**** RECORDS FOR THE EXERCISE ****
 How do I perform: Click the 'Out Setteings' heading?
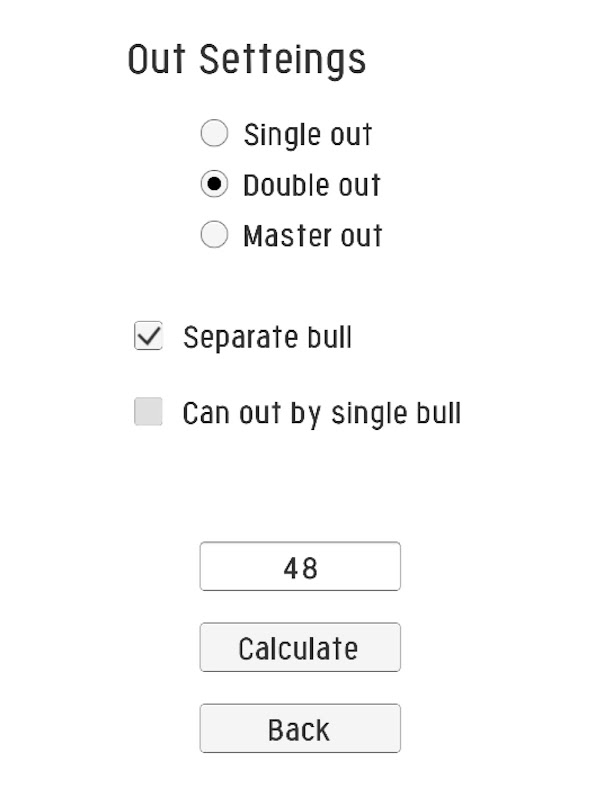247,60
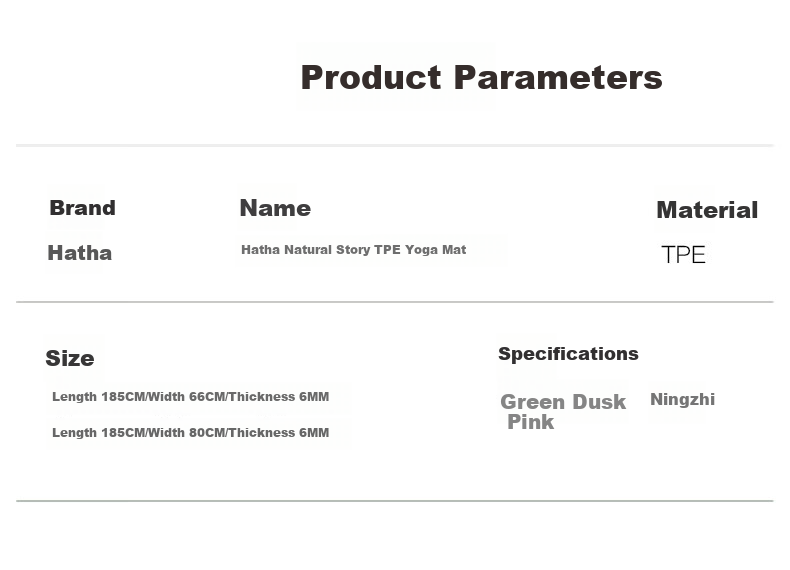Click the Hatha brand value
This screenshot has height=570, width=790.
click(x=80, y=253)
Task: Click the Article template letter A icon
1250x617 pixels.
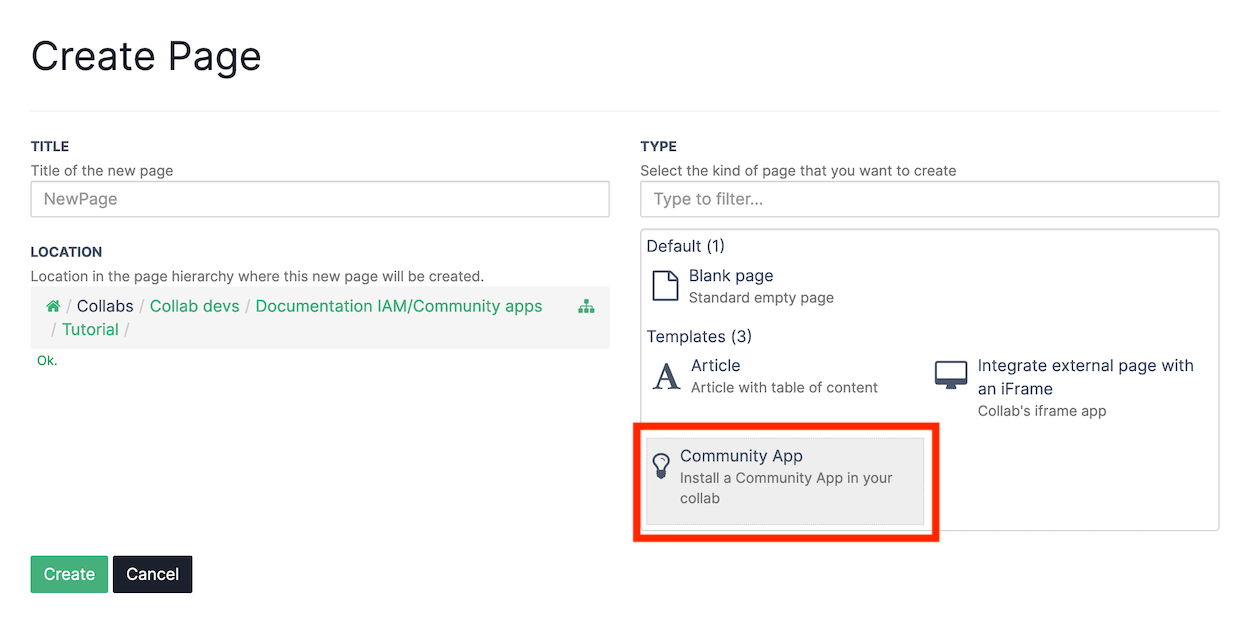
****
_WHAT TO PRODUCE_
Reproduce the lines above word for word, leaving out the pictures.

_OUTPUT FOR THIS EXERCISE_
 How do I perform: Click the 'Out Setteings' heading?
247,60
Click the Hatha brand value
This screenshot has height=570, width=790.
click(x=80, y=253)
Task: Click the Article template letter A icon
1250x617 pixels.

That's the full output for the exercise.